My paranoid side is thinking that this is the republican plan to destroy an Obama administration before he even gets elected. The corporate greedheads see him coming, and have decided that they better steal the nations wealth now, before Obama has a chance to use it to promote the common good. If they don't steal it now, they might not get another chance. As the dollar drops in value, it takes a lot more of them to buy a yacht or a private jet. If that same money were to fall into the hands of working Americans, they're likely to spend it in ways that don't enrich the already wealthy, and the republicans wouldn't want that to happen. Obama might even encourage a functional social economic system that helped average people, and that would be a threat to the oligarchy. In fact, it would be their worst nightmare.
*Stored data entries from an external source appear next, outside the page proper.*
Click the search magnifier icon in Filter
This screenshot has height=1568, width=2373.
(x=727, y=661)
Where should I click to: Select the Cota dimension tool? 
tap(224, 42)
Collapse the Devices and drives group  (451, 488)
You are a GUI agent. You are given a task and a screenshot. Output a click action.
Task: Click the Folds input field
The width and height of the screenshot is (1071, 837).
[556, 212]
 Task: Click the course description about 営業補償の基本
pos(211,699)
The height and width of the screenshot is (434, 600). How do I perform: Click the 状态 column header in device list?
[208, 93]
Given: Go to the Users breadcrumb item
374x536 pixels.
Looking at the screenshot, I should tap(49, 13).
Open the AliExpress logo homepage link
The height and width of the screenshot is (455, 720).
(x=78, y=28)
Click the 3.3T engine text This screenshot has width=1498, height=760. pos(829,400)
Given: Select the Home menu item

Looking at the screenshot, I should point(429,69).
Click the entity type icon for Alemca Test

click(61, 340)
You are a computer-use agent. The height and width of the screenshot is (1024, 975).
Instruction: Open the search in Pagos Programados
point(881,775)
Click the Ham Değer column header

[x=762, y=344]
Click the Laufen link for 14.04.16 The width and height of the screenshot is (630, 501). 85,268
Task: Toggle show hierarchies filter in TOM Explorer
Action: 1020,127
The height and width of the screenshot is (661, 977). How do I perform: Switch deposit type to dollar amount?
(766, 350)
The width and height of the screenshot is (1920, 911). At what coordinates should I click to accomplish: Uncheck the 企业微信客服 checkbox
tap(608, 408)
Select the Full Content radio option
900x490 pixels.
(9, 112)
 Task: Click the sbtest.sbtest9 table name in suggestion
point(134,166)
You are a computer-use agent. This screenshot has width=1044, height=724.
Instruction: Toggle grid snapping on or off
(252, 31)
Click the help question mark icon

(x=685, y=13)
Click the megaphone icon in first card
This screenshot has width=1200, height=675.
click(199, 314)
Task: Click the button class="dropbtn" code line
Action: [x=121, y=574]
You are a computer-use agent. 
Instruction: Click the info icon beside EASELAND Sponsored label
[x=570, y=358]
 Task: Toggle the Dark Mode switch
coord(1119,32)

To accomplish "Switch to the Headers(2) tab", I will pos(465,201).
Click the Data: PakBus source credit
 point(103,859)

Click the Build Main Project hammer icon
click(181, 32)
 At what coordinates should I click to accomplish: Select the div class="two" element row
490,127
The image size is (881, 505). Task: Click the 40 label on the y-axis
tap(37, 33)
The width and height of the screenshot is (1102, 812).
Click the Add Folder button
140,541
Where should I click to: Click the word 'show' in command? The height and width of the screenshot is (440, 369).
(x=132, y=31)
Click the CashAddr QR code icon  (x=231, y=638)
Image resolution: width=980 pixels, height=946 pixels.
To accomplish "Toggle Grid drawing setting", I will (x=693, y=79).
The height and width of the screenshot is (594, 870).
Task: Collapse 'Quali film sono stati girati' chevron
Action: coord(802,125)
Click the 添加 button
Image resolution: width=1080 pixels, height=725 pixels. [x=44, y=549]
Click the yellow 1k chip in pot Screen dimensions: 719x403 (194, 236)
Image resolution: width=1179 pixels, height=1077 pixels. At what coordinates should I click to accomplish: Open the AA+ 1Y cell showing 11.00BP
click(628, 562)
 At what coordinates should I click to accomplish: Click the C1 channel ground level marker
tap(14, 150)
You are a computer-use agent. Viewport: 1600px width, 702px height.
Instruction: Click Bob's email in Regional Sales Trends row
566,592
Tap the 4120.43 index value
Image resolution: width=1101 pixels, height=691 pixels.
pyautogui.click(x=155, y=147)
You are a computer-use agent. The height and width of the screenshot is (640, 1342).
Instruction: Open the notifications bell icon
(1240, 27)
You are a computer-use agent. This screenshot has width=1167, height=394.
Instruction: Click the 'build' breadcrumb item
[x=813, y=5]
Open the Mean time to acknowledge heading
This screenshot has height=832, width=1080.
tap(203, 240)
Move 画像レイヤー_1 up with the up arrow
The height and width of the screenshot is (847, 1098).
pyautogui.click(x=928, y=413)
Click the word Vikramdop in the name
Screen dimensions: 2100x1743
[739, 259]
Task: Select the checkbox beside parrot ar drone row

Even before this latest economic "crisis", Sweaterman and I have discussed the mess that will be inherited by the next president. Sweaterman has even gone so far as to suggest that we let St. Sleazy McCain win, in order to permanently destroy the republican brand of economics. While I don't agree (the consequences of such a disaster are too painful to contemplate), I do understand the sentiment. Obama seems like a genuine 'nice guy', and it would be a shame to have him end up taking the blame for the consequences of the republicans corruption. The deck is already being stacked against him.
I suppose there is one positive side to all of this: should McCain win, he'll find it very difficult to afford more wars.
Added: Obama seems to have noticed:
WASHINGTON — Barack Obama said Tuesday that the huge costs of a financial bailout meant that he probably wouldn't be able to deliver everything he was promising in his campaign, at least not as quickly as he'd hoped.
"Does that mean that I can do everything that I've called for in this campaign right away? Probably not. I think we're going to have to phase it in. And a lot of it's
going to depend on what our tax revenues look like," Obama said on NBC.
The Democrat didn't identify which proposals he might delay if the government spends up to $700 billion to shore up the country's financial system, as the Bush
administration has proposed. Congress is negotiating the terms of the bailout this week in hopes of completing action by the weekend.